THE FLASH Post-Mortem: Andrew Kreisberg, Tom Cavanagh, and Candice Patton on the Insane ‘Out of Time’ Fallout

March 17, 2015 by  

[This post contains massive spoilers for THE FLASH’s “Out of Time.” Please do not read this post if you’ve yet to see the hour.]

reverse-flashTHE FLASH blew things up with its latest episode: Cisco realized Dr. Wells was the Reverse Flash…in time for Wells to kill him (and who knows what he had planned for Caitlin, who had also figured out his secret; Barry and Iris admitted their feelings for each other, right before he revealed his true Flash persona to her (in an attempt to save Joe/the city).

Fortunately for all, Barry’s early-episode premonition of seeing his double was foreshadowing: at the end of the episode, Barry went so fast he actually went back in time before the madness of the hour started. So, Cisco is alive, Wells’ secret is safe, Iris is in the dark, and Joe is not in the target of a mad man…for now.

So what comes next? THE FLASH executive producer Andrew Kreisberg and series stars Tom Cavanagh (Wells) and Candice Patton (Iris) teased what’s in store to reporters…

On the risks of undoing such a big episode:

“It’s sort of the advantage of having a show that dabbles in time travel: this episode allowed us to give people a tease, and a taste, and make some big reveals,” Kreisberg acknowledged. “As always, we try to not keep every secret all the time; we try to dole some stuff out, and start to give the audience some of the answers they’ve been craving. There have been plenty of things that have been unsaid — what Wells, ultimately, wants from Barry, and how things are going to play out. But this episode felt like an amazing opportunity to do some crazy stuff. And hopefully, as people are watching it, they’re not going to see the ending coming, so as they’re watching it, it’s all happening as if, ‘Holy crap, this is what’s really happening.'”

But how much of went down will just simply repeat itself when Barry gets the chance to do some of these things over?

“The ramifications of this episode are the fun of episode 16 — and seeing of what happened in 15 is still happening, and how much might possibly change,” Kreisberg teased. “How certain events occur that prevents Cisco from following along this same trajectory. Watching how things play out, but in a completely different way.”

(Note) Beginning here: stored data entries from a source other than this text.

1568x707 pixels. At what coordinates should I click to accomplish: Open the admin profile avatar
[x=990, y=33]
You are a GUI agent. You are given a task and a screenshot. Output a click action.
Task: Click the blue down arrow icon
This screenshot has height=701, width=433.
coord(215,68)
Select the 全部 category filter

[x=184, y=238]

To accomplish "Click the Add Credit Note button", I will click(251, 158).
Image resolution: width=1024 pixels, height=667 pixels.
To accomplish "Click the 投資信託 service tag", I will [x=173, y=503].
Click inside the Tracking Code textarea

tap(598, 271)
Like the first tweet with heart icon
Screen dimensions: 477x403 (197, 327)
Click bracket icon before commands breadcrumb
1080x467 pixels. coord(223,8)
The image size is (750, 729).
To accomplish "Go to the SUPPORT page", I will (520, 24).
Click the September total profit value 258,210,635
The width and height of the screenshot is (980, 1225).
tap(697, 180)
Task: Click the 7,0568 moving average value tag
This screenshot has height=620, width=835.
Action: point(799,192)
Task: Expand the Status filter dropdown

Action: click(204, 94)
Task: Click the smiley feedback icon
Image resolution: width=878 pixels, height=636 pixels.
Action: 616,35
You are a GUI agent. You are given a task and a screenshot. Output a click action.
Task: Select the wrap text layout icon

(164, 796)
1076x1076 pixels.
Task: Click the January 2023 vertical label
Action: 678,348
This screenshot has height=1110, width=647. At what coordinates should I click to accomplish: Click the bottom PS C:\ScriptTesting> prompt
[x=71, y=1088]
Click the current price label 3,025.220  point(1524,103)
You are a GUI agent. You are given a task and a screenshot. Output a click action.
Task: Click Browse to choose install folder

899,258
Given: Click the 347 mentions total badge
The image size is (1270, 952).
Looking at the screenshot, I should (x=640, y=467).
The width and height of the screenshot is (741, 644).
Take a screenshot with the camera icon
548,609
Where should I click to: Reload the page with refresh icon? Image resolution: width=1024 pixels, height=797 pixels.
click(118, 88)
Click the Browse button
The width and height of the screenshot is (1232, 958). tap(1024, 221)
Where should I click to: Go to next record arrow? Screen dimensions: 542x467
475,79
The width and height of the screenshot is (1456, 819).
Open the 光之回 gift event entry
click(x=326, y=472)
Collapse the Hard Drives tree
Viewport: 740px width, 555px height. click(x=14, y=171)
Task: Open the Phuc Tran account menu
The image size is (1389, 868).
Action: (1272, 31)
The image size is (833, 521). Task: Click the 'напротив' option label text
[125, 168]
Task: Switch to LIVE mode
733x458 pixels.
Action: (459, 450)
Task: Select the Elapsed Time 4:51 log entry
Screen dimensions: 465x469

Meanwhile, the actors loved how deliciously insane the hour was.

“I think when, as actors, you read something like this — and we have table reads — and what you put in the bank beforehand, that’s one of the greatest things about television as opposed to two-hour [movies]: you can put in 15 hours prior to this, so we have investment,” Cavanagh pointed out. “And then you read something like this, and you get to pay off a little bit. But the danger is, is it a precipice, or the slippery side of the slope? What’s been so impressive for us is that is a really strong episode of television, but the ones to come, we’re spring boarding off it…for us, the next one that comes, we’re like, ‘That happens!’…our season finale is also something to be reckoned with…this episode for me, personally, and this season, feels like, to use a racing analogy, the bell lap goes off, and this is the start of the first turn. And we’re down the backstretch and we keep going. It escalates nicely.”

“You can only imagine what the finale’s going to be like,” Patton teased.

On Wells’ true identity…Eobard Thawne!

In the comics lore, Harrison Wells was a Flash newbie. But in tonight’s episode, he revealed his true name: Eobard Thawne (AKA Professor Zoom), who, yes, is related to Eddie.

“[In the pilot] when you hear [Eddie’s last name] is Thawne, even the people who are even semi-knowledgable are like, ‘A ha! Here we go. Clearly that’s going to be reckoned with at some point,'” Cavanagh acknowledged.

“That was one of the things we did very early on — if we name Eddie, Eddie Thawne, immediately comic book fans are going to go, ‘Oh, he’s the Reverse Flash,'” Kreisberg said. “I get it, and hopefully they were surprised when it turned out to not be the case…as always, we’re not trying to purposely trick the comic book fans, but…the show has to live on its own…it can’t just be an adaptation of comic books people have already read and know so well. Obviously we thought of this since the very beginning, and it’s been leading up to this.”

And the familial relationship will be explored soon.

“I think you can take him at his word — that there obviously is a family connection between the two of them,” Kreisberg teased. “There are some great scenes coming up between Tom and Rick. That starts to become a storyline.”

Though Wells killed Cisco, Cavanagh and Kreisberg insisted Wells’ affection for the team is genuine.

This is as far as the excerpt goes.